The gold-standard diagnostic test for seizure detection is electroencephalography (EEG), which evaluates electrical activity in the brain through the use of scalp or implanted electrodes. EEG testing is often performed in the outpatient setting, with typical duration of less than an hour. Inpatient long-term EEG or home ambulatory EEG monitoring can last for many days to over a week. The interpretation of EEG may benefit from automated methods including machine learning techniques (6–8). The biggest challenge with EEG use is that it can only provide diagnostic information while the EEG electrodes are in place. In contrast, wearable seizure detection devices provide an opportunity for accessible and continuous monitoring (9–11). They also offer advantages in cost, convenience and comfort compared with EEG, and can facilitate communication between people living with epilepsy, their caregivers and their clinicians through automated alerts. Similar to EEG interpretation, these wearable devices often leverage machine learning techniques to interpret the vast quantities of data that they produce.
This review synthesizes the existing literature regarding wearable devices that detect or predict seizures. We specifically aim to examine devices that compare biosignals to reference data obtained from EEG. We also cover signal acquisition techniques from EEG and other wearable devices, emerging technologies including wristbands and earpieces, and the application of AI to these areas.
Methods
2
We identified relevant studies through a focused PubMed search conducted on August 29, 2025, followed by manual screening according to the inclusion criteria outlined in Figure 1. Only articles published in English were included. Search terms included “device” or “wearable,” “epilepsy,” “seizure,” “detect” or “predict,” and “EEG” or “electroencephalogram” or “electroencephalography,” and were designed to capture original research on wearable technologies capable of detecting or predicting epileptic seizures, with EEG used as a reference standard. Additional studies were considered for the broader discussion in this review and were identified through manual reference screening.
Flowchart showing the identification and screening of studies from a focused PubMed search.
EEG and biosignals for seizure detection
3
Seizure detection requires identification of relevant changes in physiological signals, also called biosignals. Among the diagnostic tools, EEG provides the most direct window into brain activity. However, other biosignals, including heart rate, electrodermal activity (EDA), and body temperature may show measurable changes during seizures. While each signal in isolation may offer only a limited perspective, they can provide a more reliable picture of a patient’s situation when integrated together.
EEG
3.1
EEG uses electrodes placed on or near the brain to measure electrical activity. Intracranial EEG provides the highest spatial resolution, allowing precise localization of signals to specific brain regions (12). However, this method requires invasive neurosurgery and carries significant risks. Scalp EEG involves placing electrodes on the scalp that typically follow the International 10–20 system (13).
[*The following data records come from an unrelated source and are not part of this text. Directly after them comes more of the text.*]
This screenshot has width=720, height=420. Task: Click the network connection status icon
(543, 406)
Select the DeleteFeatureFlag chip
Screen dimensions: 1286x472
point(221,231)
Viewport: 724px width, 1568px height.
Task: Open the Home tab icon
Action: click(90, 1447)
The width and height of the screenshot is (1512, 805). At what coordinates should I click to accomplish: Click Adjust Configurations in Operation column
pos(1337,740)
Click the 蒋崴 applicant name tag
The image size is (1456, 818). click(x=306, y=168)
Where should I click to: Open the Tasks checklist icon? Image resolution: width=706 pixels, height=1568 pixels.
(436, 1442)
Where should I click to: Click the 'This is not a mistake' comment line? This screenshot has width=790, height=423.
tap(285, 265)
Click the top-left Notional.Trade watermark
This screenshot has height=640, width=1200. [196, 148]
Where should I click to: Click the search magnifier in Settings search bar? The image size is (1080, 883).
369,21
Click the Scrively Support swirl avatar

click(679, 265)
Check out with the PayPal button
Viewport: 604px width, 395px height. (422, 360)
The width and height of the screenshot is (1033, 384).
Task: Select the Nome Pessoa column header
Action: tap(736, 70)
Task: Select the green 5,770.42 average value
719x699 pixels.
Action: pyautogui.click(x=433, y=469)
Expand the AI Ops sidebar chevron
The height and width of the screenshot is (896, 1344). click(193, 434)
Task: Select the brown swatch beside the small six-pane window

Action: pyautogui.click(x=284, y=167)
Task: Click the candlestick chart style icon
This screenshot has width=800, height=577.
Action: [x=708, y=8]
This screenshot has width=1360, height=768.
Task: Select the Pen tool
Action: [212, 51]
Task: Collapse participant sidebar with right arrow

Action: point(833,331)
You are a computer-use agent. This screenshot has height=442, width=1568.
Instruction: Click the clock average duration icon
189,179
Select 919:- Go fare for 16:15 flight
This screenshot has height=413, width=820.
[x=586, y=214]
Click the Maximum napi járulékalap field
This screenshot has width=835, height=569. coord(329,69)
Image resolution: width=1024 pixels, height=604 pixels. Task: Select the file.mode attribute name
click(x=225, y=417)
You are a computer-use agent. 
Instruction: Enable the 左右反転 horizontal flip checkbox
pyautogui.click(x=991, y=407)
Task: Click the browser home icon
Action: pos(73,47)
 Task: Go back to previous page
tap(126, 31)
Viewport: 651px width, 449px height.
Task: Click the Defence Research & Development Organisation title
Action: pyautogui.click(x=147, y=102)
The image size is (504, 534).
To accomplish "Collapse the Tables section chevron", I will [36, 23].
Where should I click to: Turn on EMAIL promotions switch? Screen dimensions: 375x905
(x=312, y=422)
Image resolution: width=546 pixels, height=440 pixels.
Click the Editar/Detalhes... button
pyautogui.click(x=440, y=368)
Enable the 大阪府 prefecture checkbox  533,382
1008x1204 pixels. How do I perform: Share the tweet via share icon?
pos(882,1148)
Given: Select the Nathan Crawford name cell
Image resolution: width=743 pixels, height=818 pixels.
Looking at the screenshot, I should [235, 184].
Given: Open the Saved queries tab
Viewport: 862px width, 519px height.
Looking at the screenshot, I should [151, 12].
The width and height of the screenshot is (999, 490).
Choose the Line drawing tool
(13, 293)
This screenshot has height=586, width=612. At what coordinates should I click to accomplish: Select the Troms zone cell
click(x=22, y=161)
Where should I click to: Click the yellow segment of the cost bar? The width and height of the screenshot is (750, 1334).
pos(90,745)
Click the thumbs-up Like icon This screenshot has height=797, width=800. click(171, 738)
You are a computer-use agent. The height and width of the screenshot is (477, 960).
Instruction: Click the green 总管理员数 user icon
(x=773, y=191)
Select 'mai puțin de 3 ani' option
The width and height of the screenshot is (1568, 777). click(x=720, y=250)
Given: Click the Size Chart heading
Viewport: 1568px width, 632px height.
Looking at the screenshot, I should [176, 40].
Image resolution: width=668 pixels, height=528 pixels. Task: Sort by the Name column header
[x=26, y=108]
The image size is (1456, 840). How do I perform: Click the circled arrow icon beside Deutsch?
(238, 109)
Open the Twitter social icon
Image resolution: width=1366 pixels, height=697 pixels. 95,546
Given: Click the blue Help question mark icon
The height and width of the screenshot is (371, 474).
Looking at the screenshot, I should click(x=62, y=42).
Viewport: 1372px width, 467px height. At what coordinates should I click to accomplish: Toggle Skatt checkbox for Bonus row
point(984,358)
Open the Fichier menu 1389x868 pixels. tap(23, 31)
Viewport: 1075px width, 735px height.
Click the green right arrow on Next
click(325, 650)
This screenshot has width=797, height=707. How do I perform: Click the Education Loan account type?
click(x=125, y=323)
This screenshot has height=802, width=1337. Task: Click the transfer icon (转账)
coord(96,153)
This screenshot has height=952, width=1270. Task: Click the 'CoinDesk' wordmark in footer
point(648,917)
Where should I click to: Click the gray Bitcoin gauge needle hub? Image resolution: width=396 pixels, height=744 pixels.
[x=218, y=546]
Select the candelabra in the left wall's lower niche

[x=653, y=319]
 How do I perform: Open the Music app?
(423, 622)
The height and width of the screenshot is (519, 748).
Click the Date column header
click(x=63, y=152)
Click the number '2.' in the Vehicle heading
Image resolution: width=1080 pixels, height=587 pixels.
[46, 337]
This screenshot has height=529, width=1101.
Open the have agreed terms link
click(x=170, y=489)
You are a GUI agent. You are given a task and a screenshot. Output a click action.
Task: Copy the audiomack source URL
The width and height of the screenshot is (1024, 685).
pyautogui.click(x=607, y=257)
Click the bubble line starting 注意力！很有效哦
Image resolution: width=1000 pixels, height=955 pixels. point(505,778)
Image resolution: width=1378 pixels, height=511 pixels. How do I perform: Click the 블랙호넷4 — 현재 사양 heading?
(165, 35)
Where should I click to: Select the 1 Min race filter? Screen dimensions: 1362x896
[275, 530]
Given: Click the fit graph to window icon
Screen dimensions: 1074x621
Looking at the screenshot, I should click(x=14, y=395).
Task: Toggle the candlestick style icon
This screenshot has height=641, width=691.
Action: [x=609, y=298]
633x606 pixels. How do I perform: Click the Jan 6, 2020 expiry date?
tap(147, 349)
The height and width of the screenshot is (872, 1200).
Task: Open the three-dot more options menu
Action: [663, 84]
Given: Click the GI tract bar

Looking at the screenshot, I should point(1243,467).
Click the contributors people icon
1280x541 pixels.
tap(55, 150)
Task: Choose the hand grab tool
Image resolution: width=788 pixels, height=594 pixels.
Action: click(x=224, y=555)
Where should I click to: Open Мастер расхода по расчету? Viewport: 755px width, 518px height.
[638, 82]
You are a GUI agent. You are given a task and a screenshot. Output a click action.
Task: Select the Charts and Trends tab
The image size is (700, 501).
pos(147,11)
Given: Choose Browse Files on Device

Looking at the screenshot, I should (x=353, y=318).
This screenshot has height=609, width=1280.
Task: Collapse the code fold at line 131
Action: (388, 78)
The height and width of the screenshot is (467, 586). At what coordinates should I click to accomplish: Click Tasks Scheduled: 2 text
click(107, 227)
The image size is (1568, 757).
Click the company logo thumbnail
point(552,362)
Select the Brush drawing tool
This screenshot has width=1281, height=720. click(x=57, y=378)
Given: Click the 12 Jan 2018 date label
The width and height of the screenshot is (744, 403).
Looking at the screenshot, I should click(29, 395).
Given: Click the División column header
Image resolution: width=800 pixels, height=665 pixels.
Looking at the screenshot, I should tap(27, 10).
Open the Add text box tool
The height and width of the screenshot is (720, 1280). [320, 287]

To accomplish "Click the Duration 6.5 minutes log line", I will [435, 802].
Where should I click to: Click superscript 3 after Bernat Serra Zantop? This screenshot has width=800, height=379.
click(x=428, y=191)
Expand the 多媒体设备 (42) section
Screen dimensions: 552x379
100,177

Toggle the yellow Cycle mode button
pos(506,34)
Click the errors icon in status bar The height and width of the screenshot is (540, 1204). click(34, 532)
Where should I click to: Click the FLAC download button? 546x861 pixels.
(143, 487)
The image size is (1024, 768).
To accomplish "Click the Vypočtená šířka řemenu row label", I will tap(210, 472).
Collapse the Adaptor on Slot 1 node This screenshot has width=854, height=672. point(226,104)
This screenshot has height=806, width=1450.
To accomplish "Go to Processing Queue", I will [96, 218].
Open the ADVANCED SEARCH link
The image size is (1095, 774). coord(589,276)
This noninvasive method is widely used in clinical practice and, although less precise than intracranial EEG, provides greater insight into seizure-related neural activity than indirect physiological signals such as EDA. Video EEG combines scalp EEG with synchronized video recording to correlate electrical activity with observable movements and behaviors. In the context of long-term seizure detection, however, these EEG modalities are unsuitable for everyday use, as they rely on specialized equipment and the maintenance of scalp electrodes, which require frequent adjustments and can cause minor scalp injury over time.
Wearable EEG devices with a reduced number of electrodes have been developed to address some of the practical limitations of conventional EEG. Many of these EEG devices are worn around the ear, and involve the placement of small electrodes on the outer ear canal, on the concha of the ear, or on the mastoid bone behind the earlobes (14). Although signals recorded from these locations are often limited to the temporal lobes, these devices still capture EEG signals from the scalp and are more amenable to long-term use compared with traditional scalp EEG. Headband devices are less discreet but may allow for a larger number of electrodes (15). While a comprehensive overview of wearable EEG devices in development and clinical use is outside of the scope of this review, several recent publications address this topic (16, 17).
Biosignals
3.2
Research has increasingly explored biosignals outside of EEG for their accessibility and ease of integration into wearable devices. Among these signals, movement has been the most extensively studied, particularly in generalized tonic clonic seizures where rhythmic jerking movements of the extremities can be captured with motion sensors. Accelerometer and gyrometer sensors are commonly found in wrist-worn devices that track movement. Accelerometers measure linear acceleration, making them well-suited for detecting sudden jerking movements, while gyrometers capture angular velocity, allowing for recognition of more complex, repetitive motor patterns (18). Together these signals provide a detailed picture of bodily motions for devices to differentiate epileptic activity from normal daily movements.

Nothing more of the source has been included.